I recently wanted to do a one-off web-scrape of a single page to get the hrefs of the 100+ <a> tags within it. A cursory google suggested Nokogiri and open-uri would do the trick, so off I went:

require 'open-uri'
require 'nokogiri'

page = Nokogiri::HTML(open("http://www.foobar.com/"))
links = page.css('a')
puts links.size

… 0. There was nothing in the website given to Nokogiri that matched an a tag selector. WTF?

I fired up Chrome dev tools and did a visual sanity check that the links existed as expected - they did. A simple jQuery $('a') from the console returned an array of 142 elements. What was going on? Why wasn’t Nokogiri finding any <a> tags?

I poked around in the page scripts and finally realised that all the links were loaded from an Ajax call to a JSON file, then inserted after the inital page load: I needed to allow chance for this JavaScript code to be executed before starting to scrape. Open-uri’s open method was too quick for me and only returned the initial page structure.
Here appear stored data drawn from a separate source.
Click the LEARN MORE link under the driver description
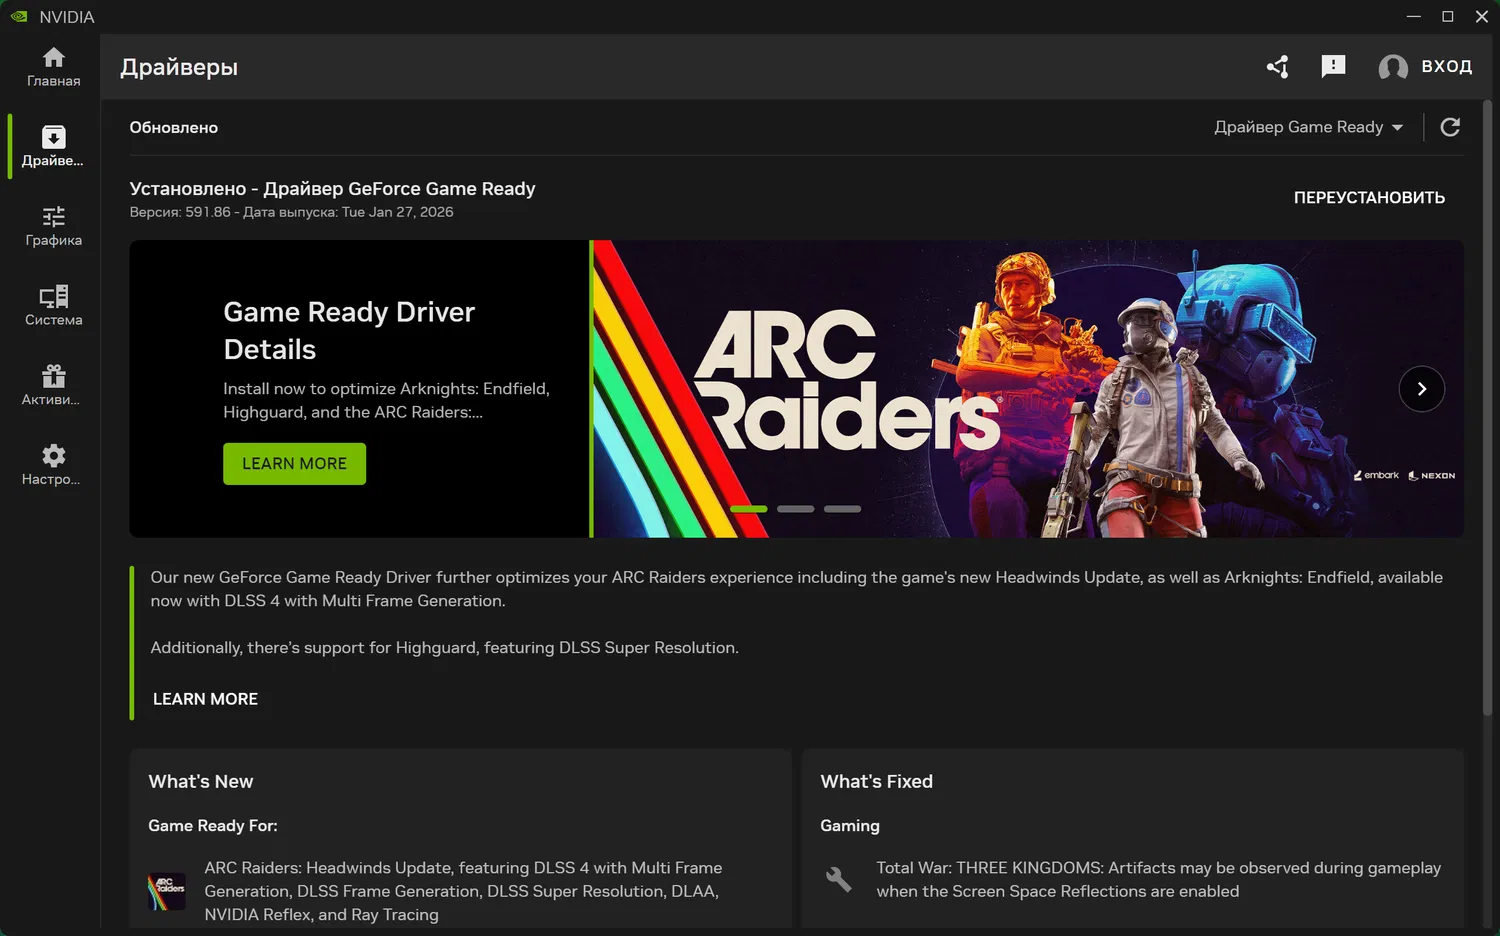Screen dimensions: 1500x936 point(205,699)
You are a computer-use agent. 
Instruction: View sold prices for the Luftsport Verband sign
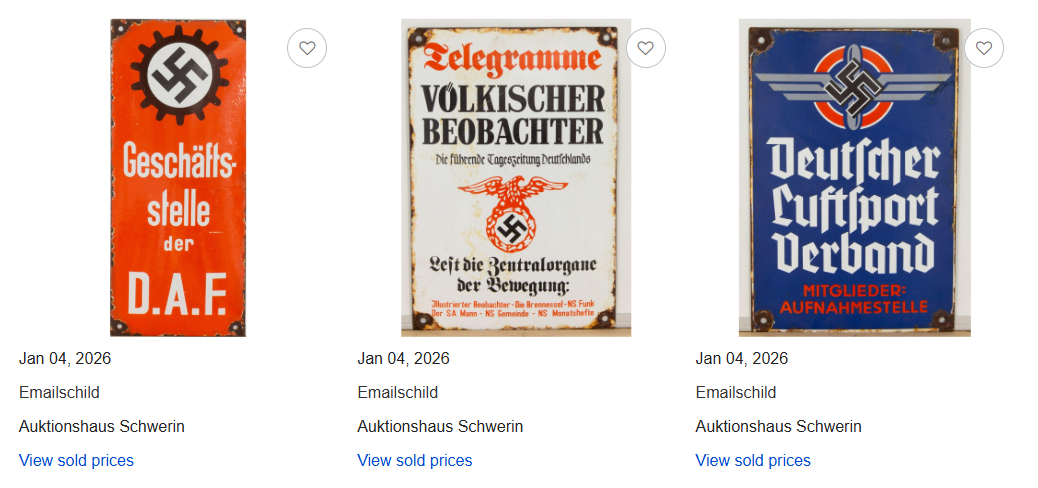(x=753, y=460)
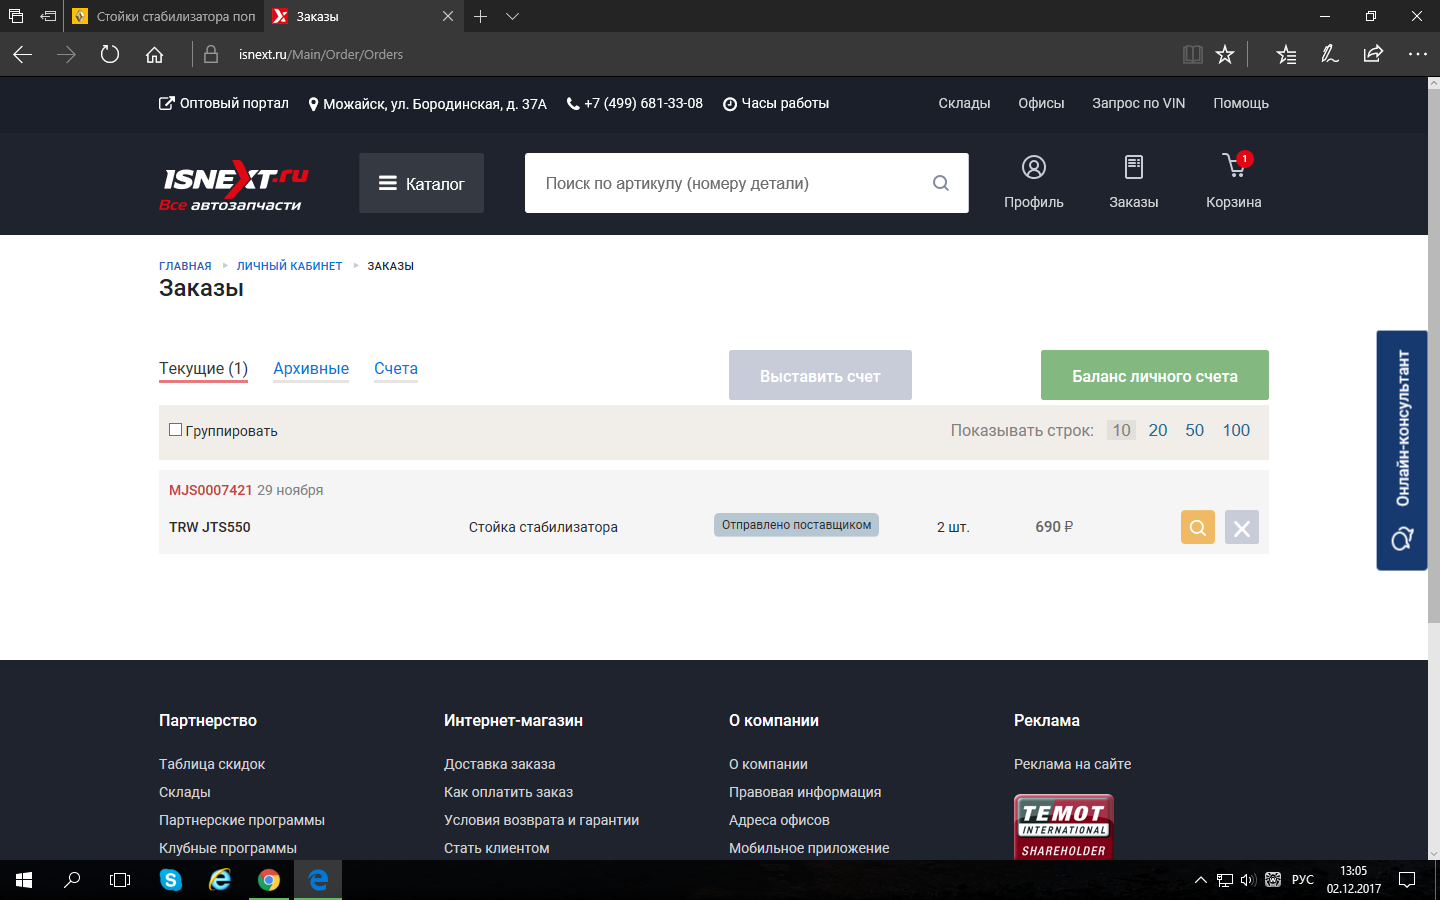Add page to favorites with star icon

pyautogui.click(x=1225, y=55)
Instead I needed to load up the web page using a web driver which would give the scripts time to do their thing. I ended up using Waitr WebDriver as in this StackOverflow answer. For bonus points I used PhantomJS as it was tidier and less annoying than having Firefox pop up when I ran the script (yup even though it’s an ad-hoc task I’ll never run again!).

require 'watir-webdriver'

browser = Watir::Browser.new :phantomjs
browser.goto("http://www.foobar.com/")
hrefs = browser.links.map { |link| link.href }

browser.close

links is a Watir method used to get all the … you’ve guessed it … links from the page, as Watir::Anchor objects. Then I just grab hrefs and map them into array in one single line. Woop!

Gotchas

  • Install PhantomJS using brew:

brew update followed by brew install phantomjs

  • Make sure to close your browser instance when you’re done with it or you’ll run into problems the next time you want to open one, as well as taking up memory unnecessarily.
  • You can pass browser.html to Nokogiri if you feel more comfortable using it to query HTML, and this is fine from irb, but you’ll need a sleep method if you use it in a script as there will still be a timing issue as the JavaScript executes slower than Nokogiri does.